I fatti furono quasi l’epilogo della stagione del terrore che nel 2008 insanguinò il Casertano; una strategia ideata dal boss Giuseppe Setola, ex braccio destro del capoclan Francesco Bidognetti, che ad aprile 2008 evase dalla clinica di Pavia dove era ai domiciliari per presunti problemi all’occhio destro; da allora iniziò a seminare terrore uccidendo parenti di esponenti di spicco del clan che avevano scelto di collaborare con la giustizia, come Umberto Bidognetti, papà del pentito Domenico, o imprenditori che avevano denunciato e fatto arrestati gli estorsori del clan, come Domenico Noviello, o che erano in procinto di parlare con gli inquirenti, come Michele Orsi; fece scalpore la strage dei ghanesi avvenuta il 18 settembre 2008. A dicembre Setola, con alcuni suioi fedelissimi già arrestati, riuscì a mettere in piedi un gruppo di otto sicari per colpire Orabona e Falcone, che a suo dire, contrastavano la sua ascesa e non volevano sottomettersi al suo comando.

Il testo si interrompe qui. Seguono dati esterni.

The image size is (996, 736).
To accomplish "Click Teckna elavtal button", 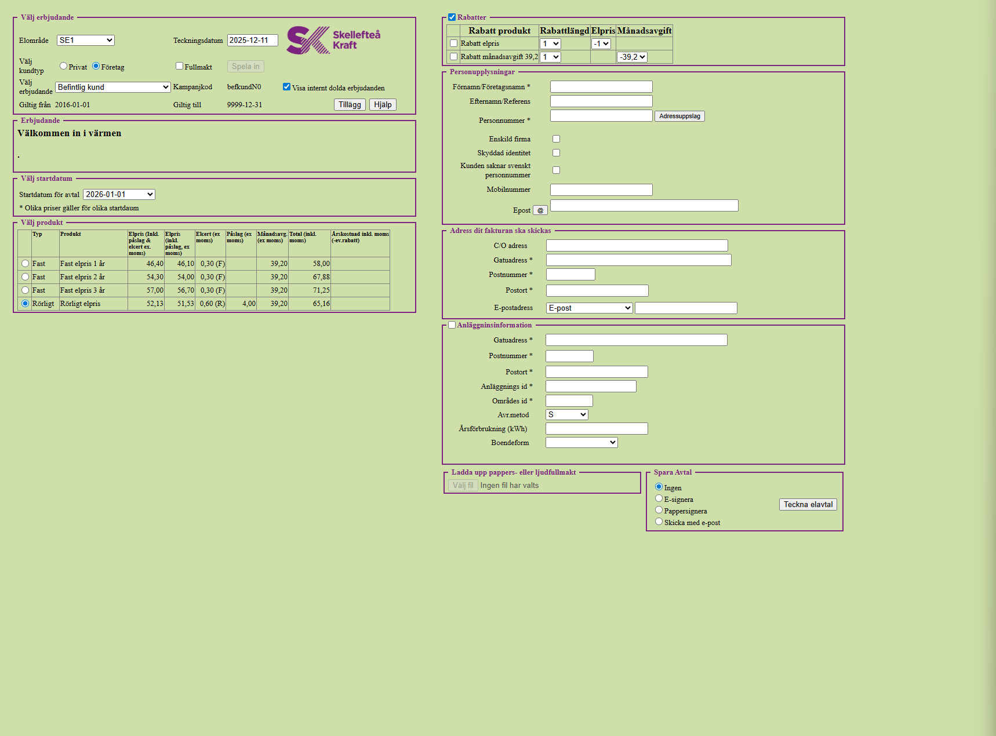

I fatti avvennero a Trentola Ducenta, dove risedevano i due bersagli; i killer guidati da setola, armati di pistole e kalashnikov, si recarono prima nei pressi dell’abitazione di Orabona, in via Caravaggio, e con il pretesto di offrirgli una torta ed una bottiglia di champagne provarono a tendergli una trappola; Orabona però intuì di essere una vittima designata e non uscì, restando nascosto in casa; a quel punto Setola e così, sorpresi dal comportamento di Orabona, e forse in preda ad alcol e cocaina, iniziarono a sparare verso la finestra dell’abitazione del camorrista senza però ferire nessuno. Il gruppo di fuoco si portò allora verso casa di Falcone, nella vicina via Vittorio Alfieri, ma probabilmente per un errore nell’individuazione dell’appartamento, spararono verso un’altra abitazione dove dimorava una famiglia del tutto estranea ai clan di camorra, tanto da ferire gravemente una donna.